- Born: March 24, 1922 Inverness, Nova Scotia, Canada
- Died: April 8, 2005 (aged 83) West Hollywood, California, U.S.
- Occupations: Choreographer and dancer
- Spouse: Larry Douglas ​ ​(m. 1948; div. 1959)​
- Children: 2

= Onna White =

Canadian choreographer and dancer (1922–2005)

Onna White (March 24, 1922 – April 8, 2005) was a Canadian choreographer and dancer whose work spanned Broadway and film.
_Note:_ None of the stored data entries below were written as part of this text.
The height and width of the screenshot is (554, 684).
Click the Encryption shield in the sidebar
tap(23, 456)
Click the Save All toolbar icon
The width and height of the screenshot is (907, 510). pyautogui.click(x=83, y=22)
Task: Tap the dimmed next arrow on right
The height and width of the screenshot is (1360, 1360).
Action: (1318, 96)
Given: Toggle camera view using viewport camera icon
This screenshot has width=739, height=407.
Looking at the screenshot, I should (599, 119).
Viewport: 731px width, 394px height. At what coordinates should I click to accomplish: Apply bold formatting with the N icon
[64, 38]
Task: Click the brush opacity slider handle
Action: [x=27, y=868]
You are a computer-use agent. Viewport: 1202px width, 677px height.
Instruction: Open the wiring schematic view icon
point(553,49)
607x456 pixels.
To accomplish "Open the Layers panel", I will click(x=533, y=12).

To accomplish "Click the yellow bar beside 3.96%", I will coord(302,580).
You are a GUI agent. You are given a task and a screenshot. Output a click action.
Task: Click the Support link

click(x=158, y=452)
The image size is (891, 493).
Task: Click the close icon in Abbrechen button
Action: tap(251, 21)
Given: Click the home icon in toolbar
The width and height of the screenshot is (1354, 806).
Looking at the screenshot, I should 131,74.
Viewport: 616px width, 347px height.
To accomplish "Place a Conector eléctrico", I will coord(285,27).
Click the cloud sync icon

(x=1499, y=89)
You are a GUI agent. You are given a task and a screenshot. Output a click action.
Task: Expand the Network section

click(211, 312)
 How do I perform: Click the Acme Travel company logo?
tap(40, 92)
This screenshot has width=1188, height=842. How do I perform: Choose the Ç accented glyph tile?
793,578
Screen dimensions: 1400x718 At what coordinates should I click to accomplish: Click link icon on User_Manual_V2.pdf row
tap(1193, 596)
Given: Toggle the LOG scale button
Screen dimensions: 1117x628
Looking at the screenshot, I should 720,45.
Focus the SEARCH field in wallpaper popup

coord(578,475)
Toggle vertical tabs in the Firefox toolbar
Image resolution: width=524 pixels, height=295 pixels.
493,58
She received eight Tony Award nominations and an Academy Honorary Award for her choreography of Oliver!.

==Early life and career==
Born in Inverness, Nova Scotia, White began taking dance lessons at the age of twelve, and eventually her studies took her to the San Francisco Ballet, where she danced in the first full-length U.S. production of The Nutcracker.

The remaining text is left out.